▶ WHAT TO WORK ON:
Would you please transcribe the data in full and exactly, excluding images?

▶ TASK DATA:

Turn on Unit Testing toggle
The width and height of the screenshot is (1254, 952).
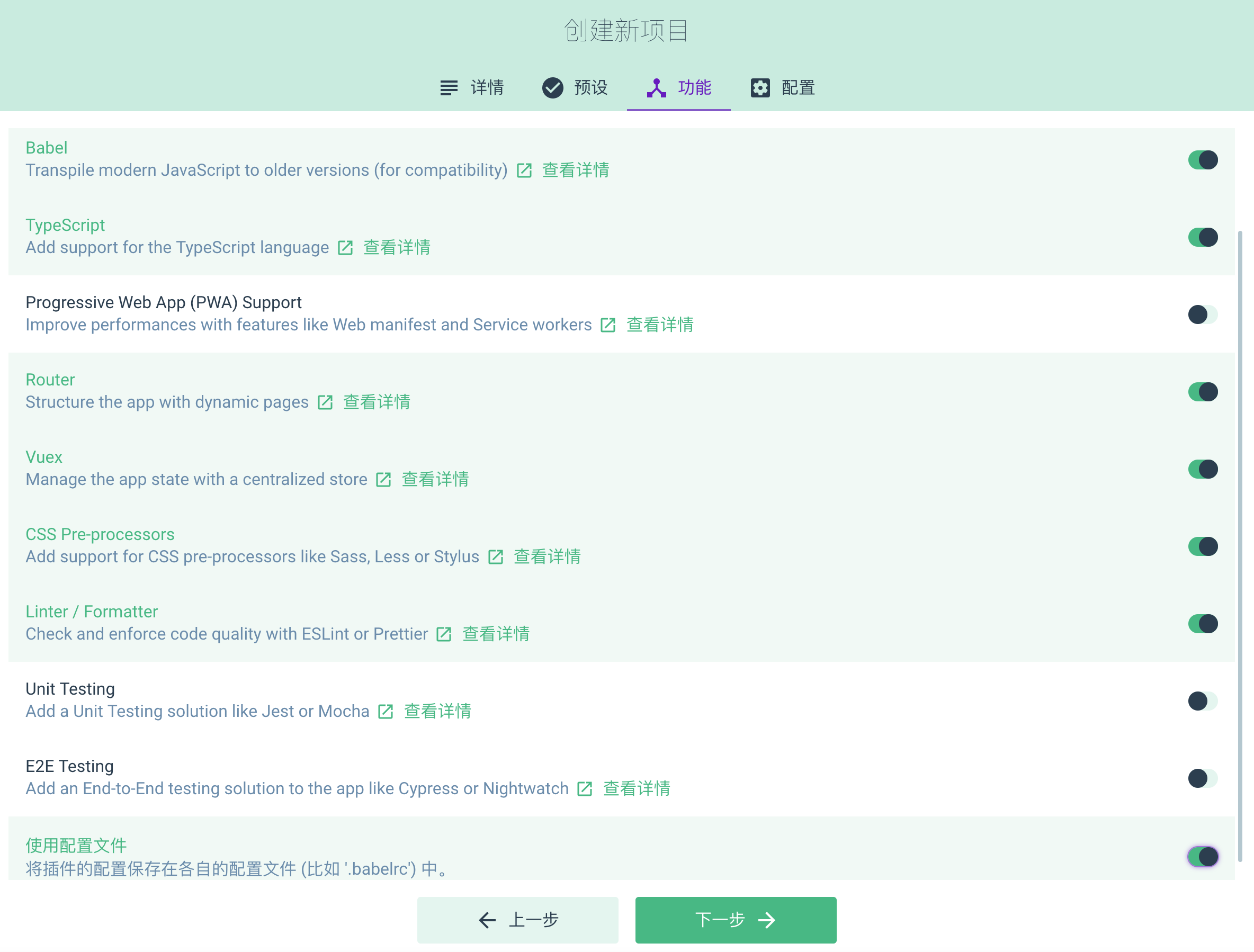(x=1203, y=701)
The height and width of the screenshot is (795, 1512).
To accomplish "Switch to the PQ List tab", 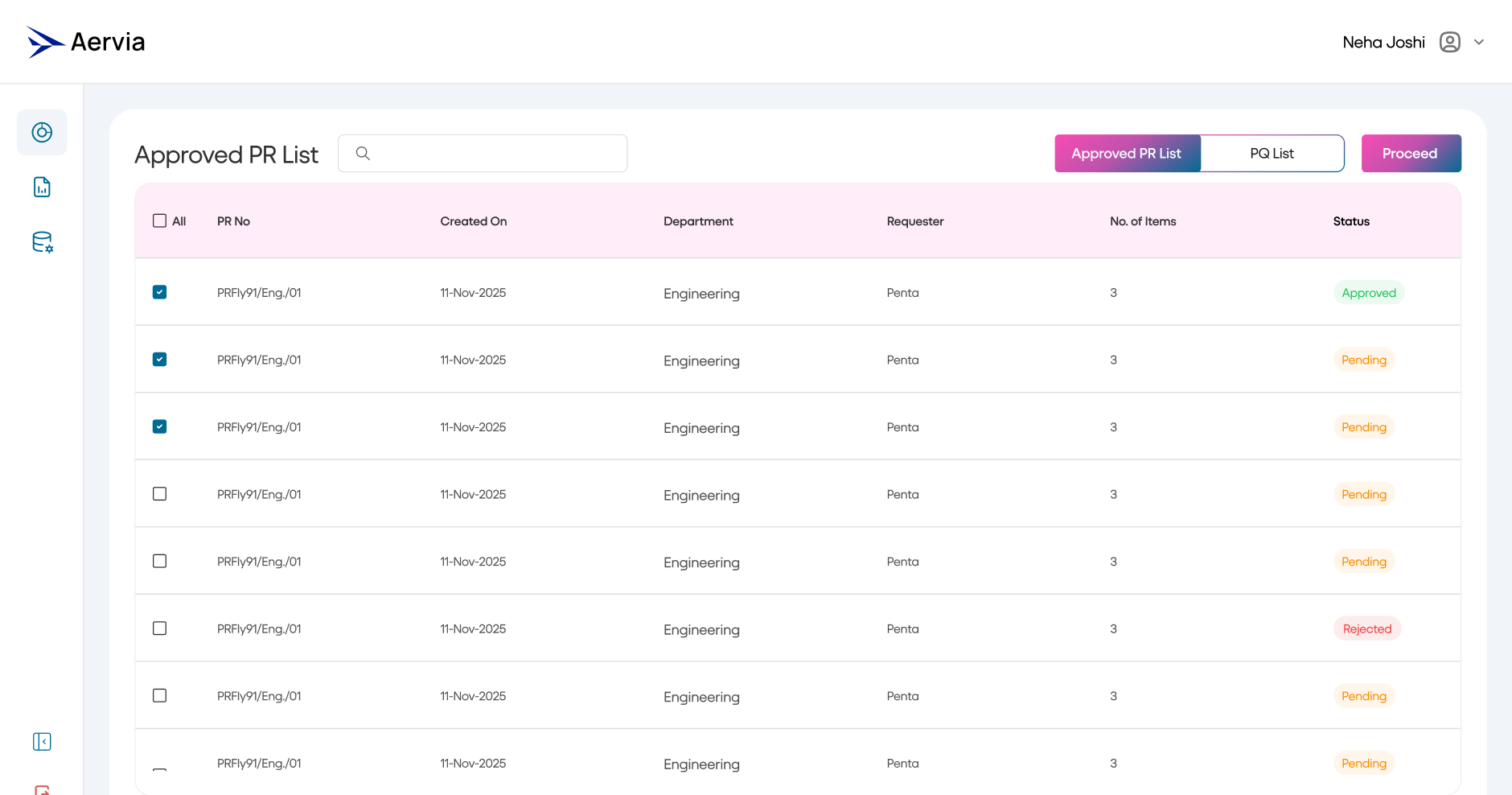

▶ REPLY:
Turn on Unit Testing toggle
The width and height of the screenshot is (1254, 952).
(x=1203, y=701)
The height and width of the screenshot is (795, 1512).
To accomplish "Switch to the PQ List tab", 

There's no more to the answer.